I shall come to other issues later.



Understanding Antonio Rig Veda -11



Dear Prof


I want to raise a question with respect to the methodology that you have fashioned to understand the Rig Vedic seers. While I do not dispute the innovations you are making in the Rig Vedic studies and how valuable it is to understand the later developments of Hindu thoughts particularly Saivism, I have some problems in understanding the rationale behind your following views. I can include here Sunthar.V too as he appears to be (to me) not in favor of the philological studies. The relevant parts are given below






From the simple analysis of speaking and listening, we know that a word spoken in a sentence does not gain its meaning from the relation­ship of the words within the sentence. The sentence is not the source from which the inanimate, individual word receives its life; a linguistic field, common and present to the speaker and hearer, is the silent back­ground out of which the sentence emerges. and within which the indivi­dual words gain meaning. If any individual word is to be understood, it will be to the degree in which the entire linguistic field is present. The words and sentences may break this inaudible and silent background, create an audible style, movement, and foreground, but only on the basis of the total linguistic background. The meaning of a word is only in the total linguistic field and only yields its meaning in terms of that specific field.

----------

- Exercise tasks:
(1) In the letter about Rig Vedic studies, what is named as the silent background out of which the sentence emerges?
(2) Reproduce the passage from the letter about Rig Vedic studies starting with "From the simple" and going on through "that specific field.".
The material after this letter comes from a different source.

- Given material:
----------

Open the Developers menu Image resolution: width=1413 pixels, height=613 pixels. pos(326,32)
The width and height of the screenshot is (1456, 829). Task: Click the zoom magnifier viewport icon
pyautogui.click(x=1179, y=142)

----------

- Results in order:
(1) A linguistic field, common and present to the speaker and hearer.

(2)
From the simple analysis of speaking and listening, we know that a word spoken in a sentence does not gain its meaning from the relation­ship of the words within the sentence. The sentence is not the source from which the inanimate, individual word receives its life; a linguistic field, common and present to the speaker and hearer, is the silent back­ground out of which the sentence emerges. and within which the indivi­dual words gain meaning. If any individual word is to be understood, it will be to the degree in which the entire linguistic field is present. The words and sentences may break this inaudible and silent background, create an audible style, movement, and foreground, but only on the basis of the total linguistic background. The meaning of a word is only in the total linguistic field and only yields its meaning in terms of that specific field.